Listed records:

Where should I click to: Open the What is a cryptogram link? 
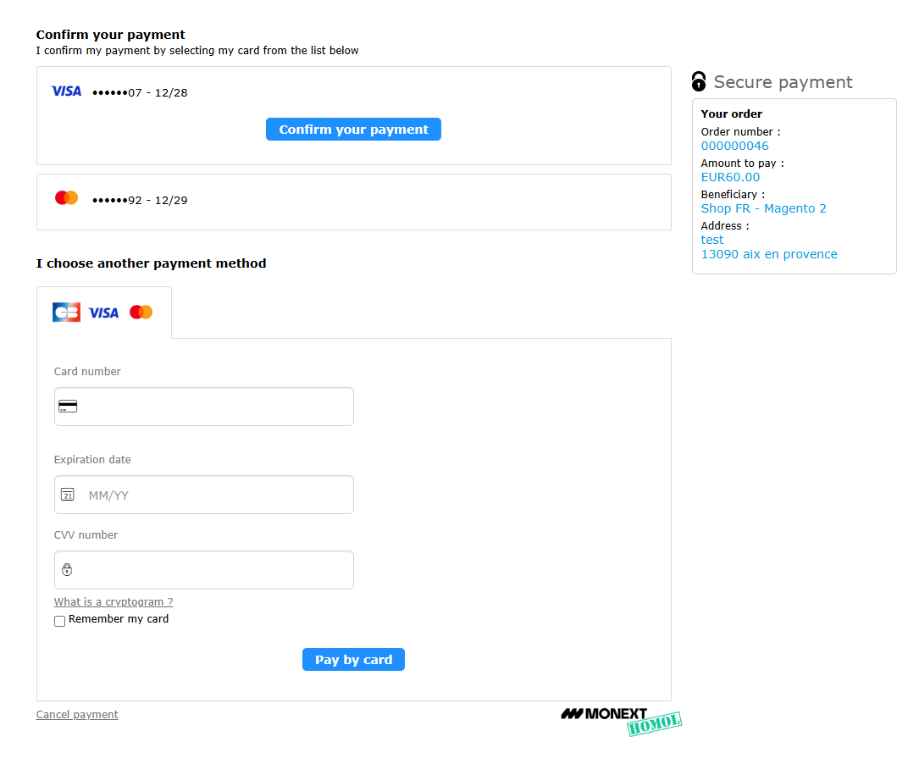[113, 602]
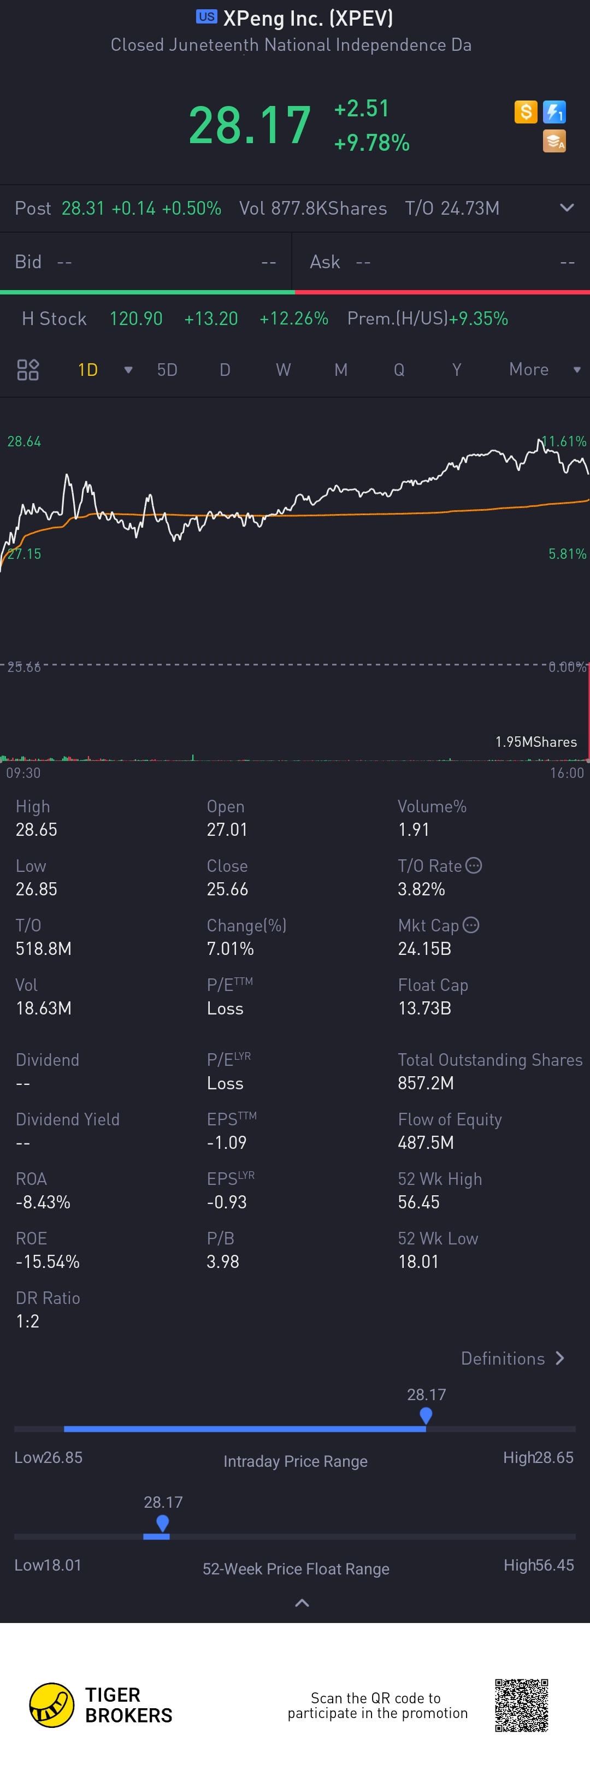Screen dimensions: 590x1788
Task: Switch to the W weekly chart tab
Action: (x=283, y=370)
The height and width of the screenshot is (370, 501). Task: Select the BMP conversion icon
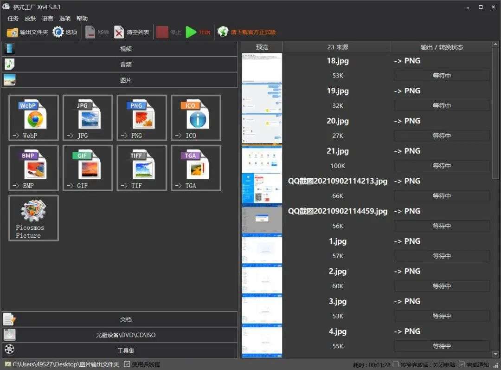coord(34,168)
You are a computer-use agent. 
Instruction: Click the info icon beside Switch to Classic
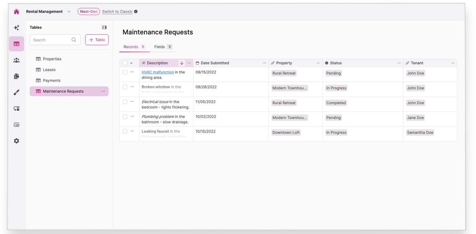coord(136,12)
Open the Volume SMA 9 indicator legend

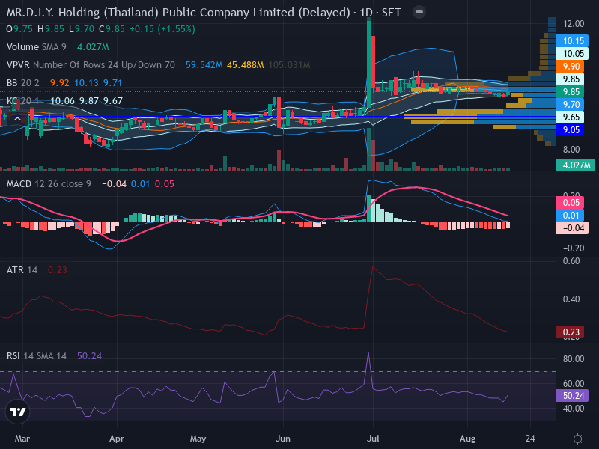36,47
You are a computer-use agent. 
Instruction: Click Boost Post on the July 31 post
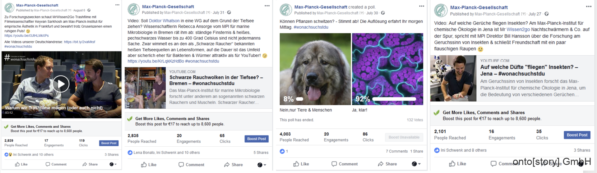[256, 139]
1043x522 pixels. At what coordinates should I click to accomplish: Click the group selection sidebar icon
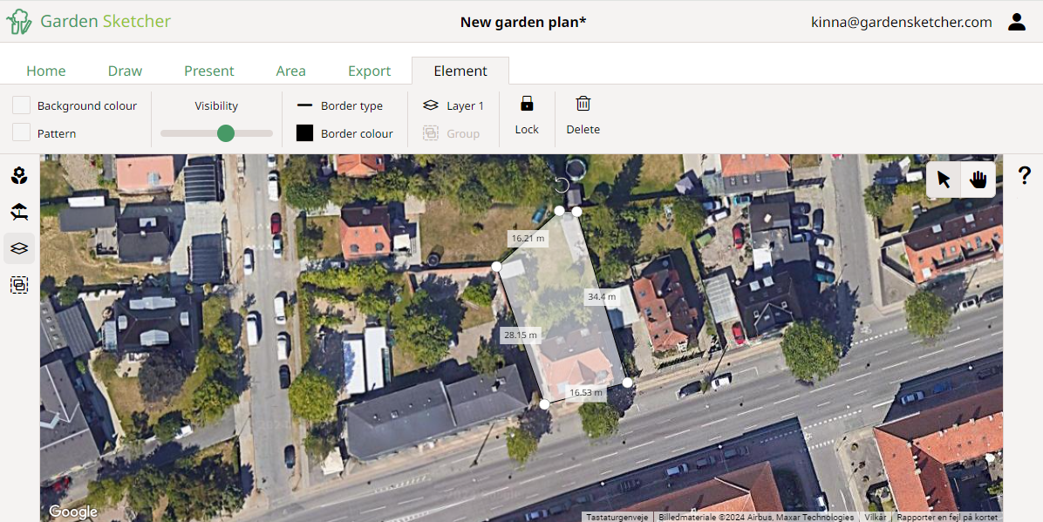pos(19,285)
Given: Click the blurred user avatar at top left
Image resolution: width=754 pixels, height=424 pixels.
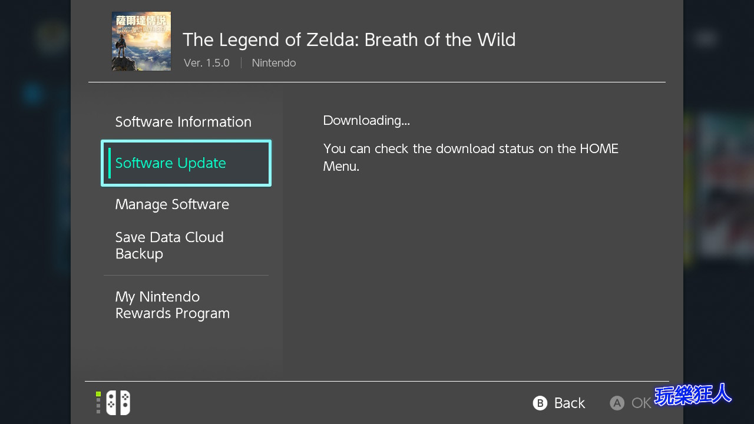Looking at the screenshot, I should pos(52,38).
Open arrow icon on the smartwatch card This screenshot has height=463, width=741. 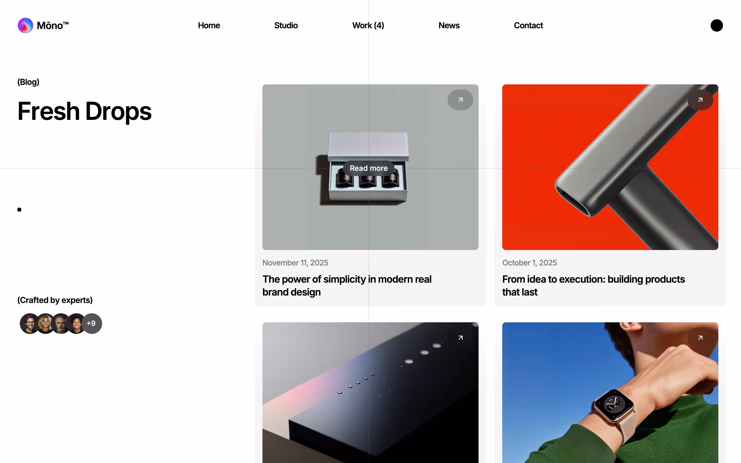coord(700,338)
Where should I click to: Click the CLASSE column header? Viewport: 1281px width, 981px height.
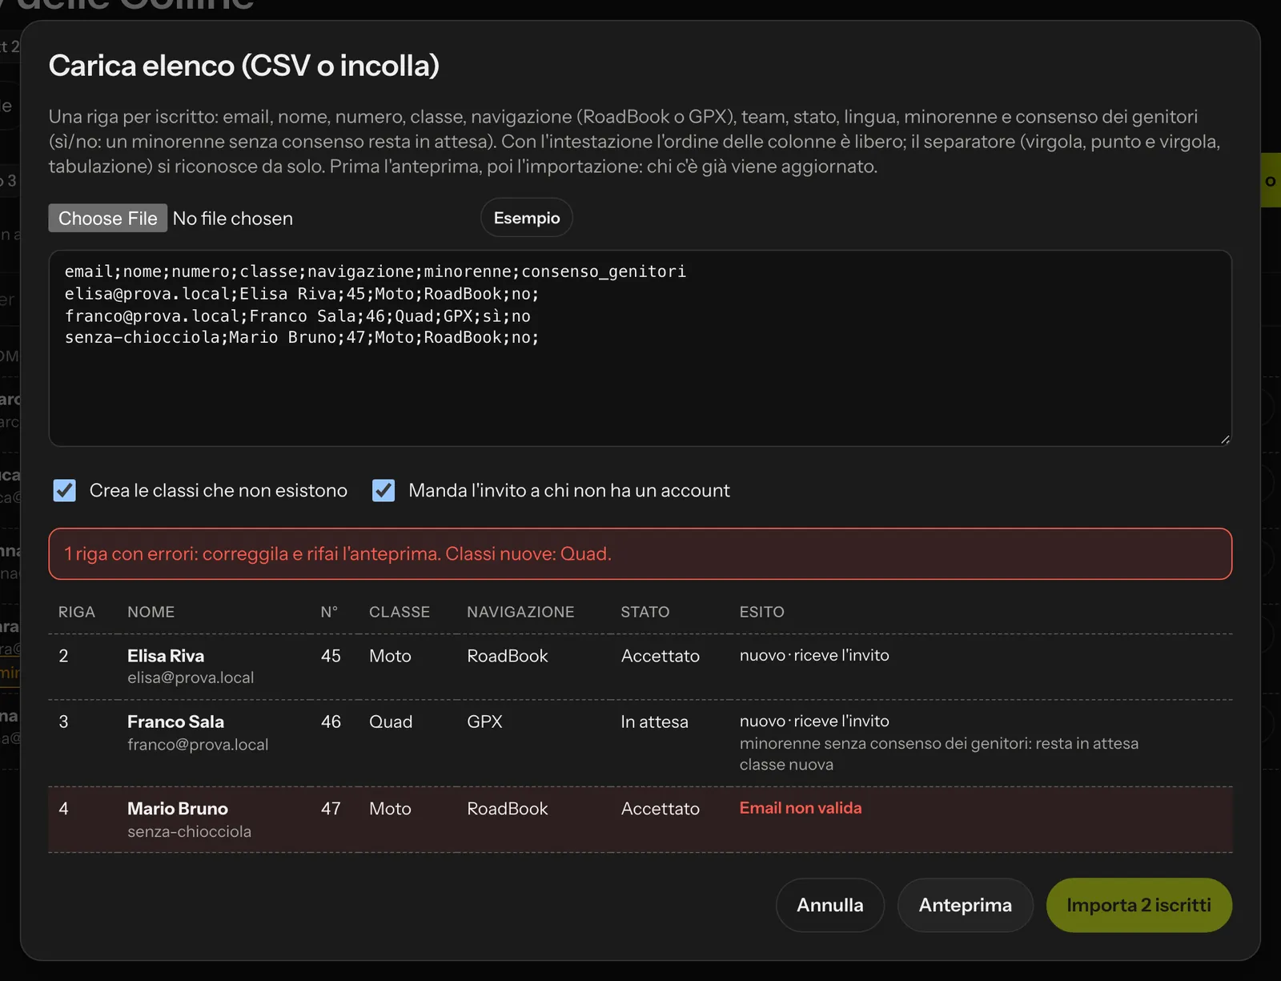point(400,612)
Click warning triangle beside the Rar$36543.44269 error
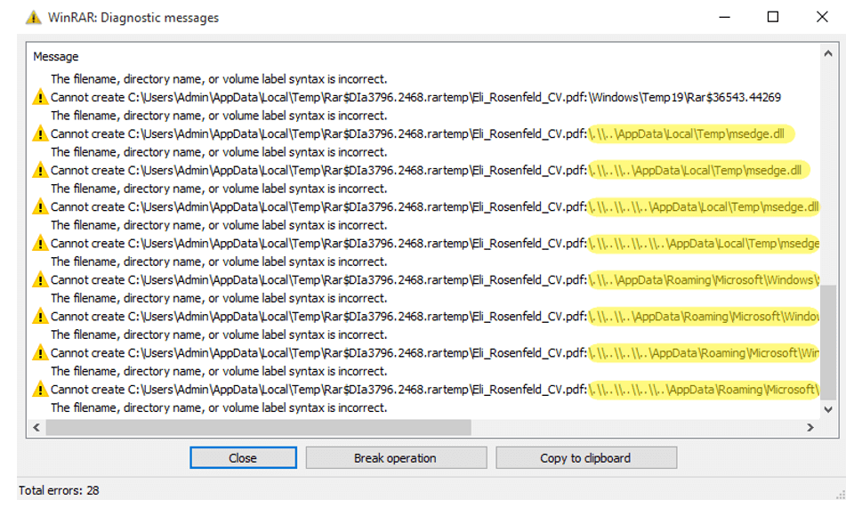 point(41,96)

Your goal:
Nothing but the lines from the line containing "Click warning triangle" to the end of the records above should be repeated, exactly and with every picture omitted.

Task result:
Click warning triangle beside the Rar$36543.44269 error
 point(41,96)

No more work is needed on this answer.